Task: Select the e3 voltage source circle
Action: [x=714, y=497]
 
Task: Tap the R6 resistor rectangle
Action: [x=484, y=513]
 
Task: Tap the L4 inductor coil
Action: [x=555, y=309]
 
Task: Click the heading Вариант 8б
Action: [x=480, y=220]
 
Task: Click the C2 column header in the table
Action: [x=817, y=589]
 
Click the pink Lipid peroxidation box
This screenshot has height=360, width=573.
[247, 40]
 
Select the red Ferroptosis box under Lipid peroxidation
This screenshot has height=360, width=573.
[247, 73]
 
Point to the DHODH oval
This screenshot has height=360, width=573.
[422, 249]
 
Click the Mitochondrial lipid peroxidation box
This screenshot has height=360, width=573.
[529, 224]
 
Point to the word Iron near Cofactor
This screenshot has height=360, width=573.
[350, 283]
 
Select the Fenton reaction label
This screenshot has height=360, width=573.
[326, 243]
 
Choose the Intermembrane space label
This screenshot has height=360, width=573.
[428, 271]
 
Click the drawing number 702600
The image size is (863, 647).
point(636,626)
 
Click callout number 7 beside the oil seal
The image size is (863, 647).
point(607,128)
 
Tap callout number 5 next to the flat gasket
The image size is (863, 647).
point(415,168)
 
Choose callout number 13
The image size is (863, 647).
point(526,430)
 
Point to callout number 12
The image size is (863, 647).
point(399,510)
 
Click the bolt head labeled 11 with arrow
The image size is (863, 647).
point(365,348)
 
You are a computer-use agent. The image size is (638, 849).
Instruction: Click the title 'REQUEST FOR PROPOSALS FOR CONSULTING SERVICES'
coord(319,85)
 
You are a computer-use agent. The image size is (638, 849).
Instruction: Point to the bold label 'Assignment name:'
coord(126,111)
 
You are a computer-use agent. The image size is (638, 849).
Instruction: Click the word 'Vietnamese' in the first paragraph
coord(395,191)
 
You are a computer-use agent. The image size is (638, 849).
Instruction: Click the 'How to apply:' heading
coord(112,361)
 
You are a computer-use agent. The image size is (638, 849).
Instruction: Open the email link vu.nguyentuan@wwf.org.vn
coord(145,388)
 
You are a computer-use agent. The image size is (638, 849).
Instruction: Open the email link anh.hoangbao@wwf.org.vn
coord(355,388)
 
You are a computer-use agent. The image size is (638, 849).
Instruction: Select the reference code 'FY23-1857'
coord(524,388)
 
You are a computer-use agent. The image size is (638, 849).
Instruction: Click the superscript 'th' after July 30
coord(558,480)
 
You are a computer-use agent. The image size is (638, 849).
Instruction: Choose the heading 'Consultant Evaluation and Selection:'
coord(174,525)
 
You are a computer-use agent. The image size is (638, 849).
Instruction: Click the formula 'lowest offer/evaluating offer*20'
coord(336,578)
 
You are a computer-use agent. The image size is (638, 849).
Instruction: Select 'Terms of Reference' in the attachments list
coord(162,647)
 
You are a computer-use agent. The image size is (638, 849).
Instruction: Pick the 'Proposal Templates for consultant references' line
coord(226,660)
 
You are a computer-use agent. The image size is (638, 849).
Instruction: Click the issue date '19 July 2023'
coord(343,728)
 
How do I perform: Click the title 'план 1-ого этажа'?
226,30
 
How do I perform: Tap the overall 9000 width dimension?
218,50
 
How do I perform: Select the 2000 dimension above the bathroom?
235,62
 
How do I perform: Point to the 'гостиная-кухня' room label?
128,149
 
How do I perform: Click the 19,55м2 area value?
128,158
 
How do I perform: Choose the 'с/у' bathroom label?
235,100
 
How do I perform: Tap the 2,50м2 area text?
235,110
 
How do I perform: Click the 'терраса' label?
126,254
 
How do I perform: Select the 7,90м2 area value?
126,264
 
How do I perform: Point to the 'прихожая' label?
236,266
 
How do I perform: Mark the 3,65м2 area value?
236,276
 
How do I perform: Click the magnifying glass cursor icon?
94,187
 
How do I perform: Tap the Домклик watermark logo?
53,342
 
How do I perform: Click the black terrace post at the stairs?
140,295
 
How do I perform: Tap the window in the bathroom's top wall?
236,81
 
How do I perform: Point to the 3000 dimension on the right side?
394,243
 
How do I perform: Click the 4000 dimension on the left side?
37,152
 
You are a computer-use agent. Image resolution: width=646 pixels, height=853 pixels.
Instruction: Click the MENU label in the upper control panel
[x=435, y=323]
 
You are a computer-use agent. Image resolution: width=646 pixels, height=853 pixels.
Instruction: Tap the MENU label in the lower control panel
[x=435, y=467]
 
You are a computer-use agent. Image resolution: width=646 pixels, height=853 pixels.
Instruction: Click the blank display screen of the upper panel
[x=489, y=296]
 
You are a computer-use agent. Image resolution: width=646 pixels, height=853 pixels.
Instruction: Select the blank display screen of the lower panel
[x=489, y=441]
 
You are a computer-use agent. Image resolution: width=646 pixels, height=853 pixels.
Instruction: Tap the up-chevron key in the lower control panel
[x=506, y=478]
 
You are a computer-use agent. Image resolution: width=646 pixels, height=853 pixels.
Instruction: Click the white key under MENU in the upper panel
────────────────
→ Aim of the exercise
Extract every line of the rows above that contains the word "under", and copy each one unchanged.

→ Full output
Select the red Ferroptosis box under Lipid peroxidation
Instruction: Click the white key under MENU in the upper panel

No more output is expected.